You enter this mysterious cavern below the chin of an awe-inspiring giant head with two huge crystal eyes and a mouth gushing water into an artificial lake. Instantly, you are transported into a world of beauty and versatility that crystal projects.
Crystal is shown here in a variety of raely explored dimensions. The first room is adorned by works of famous artists: among others, there's Salvador Dali's "soft" surrealist clock, "Porte-Manteau-Montre"; a huge, crystal-studded stele by Keith Haring; Niki de St-Phalle's "Nana," a Statue of Liberty-like figure that holds an enormous crystal instead of the flame; and the beginning of a wall that's 13 feet high and over 50 feet wide, embedded with 12 tons of glittering, multicolored crystal jewelry stones. Here you'll also see the world's smallest (shown under a microscope) and largest (300,000 carats) crystals.
The crystal theater has sculptures by Austrian artist and poet Susanne Schmogner. They're bizarre and fascinating; you'll want to come back to look at these multi-colored figures draped and dressed in crystal-studded fabrics or made of crystal.
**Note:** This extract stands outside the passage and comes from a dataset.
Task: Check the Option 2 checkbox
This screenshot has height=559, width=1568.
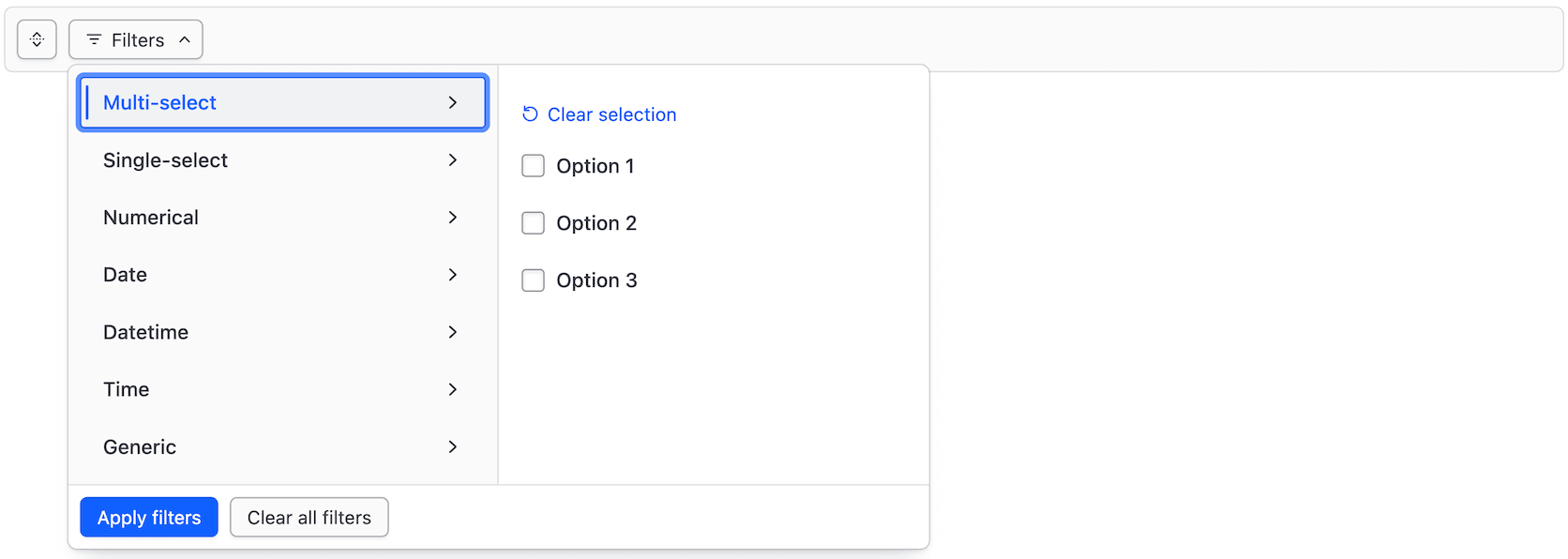Action: click(533, 223)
Then there's a meditation room, almost pitch-black with some visuals and a soft carpet on which to sit, designed by Brian Eno of David Bowie and U2 production fame and co-founder of the band Roxy Music. In his first permanent installation - this quiet club, as he calls it - Eno utilized crystalline frequencies, giving visitors the ability to change both the images and music at will by moving about.
Other rooms and passages offer different insights into crystals. The most fascinating one, for me, is the one upstairs. It's a huge geodesic dome that, once entered, makes you feel as though you are on the inside of a crystal.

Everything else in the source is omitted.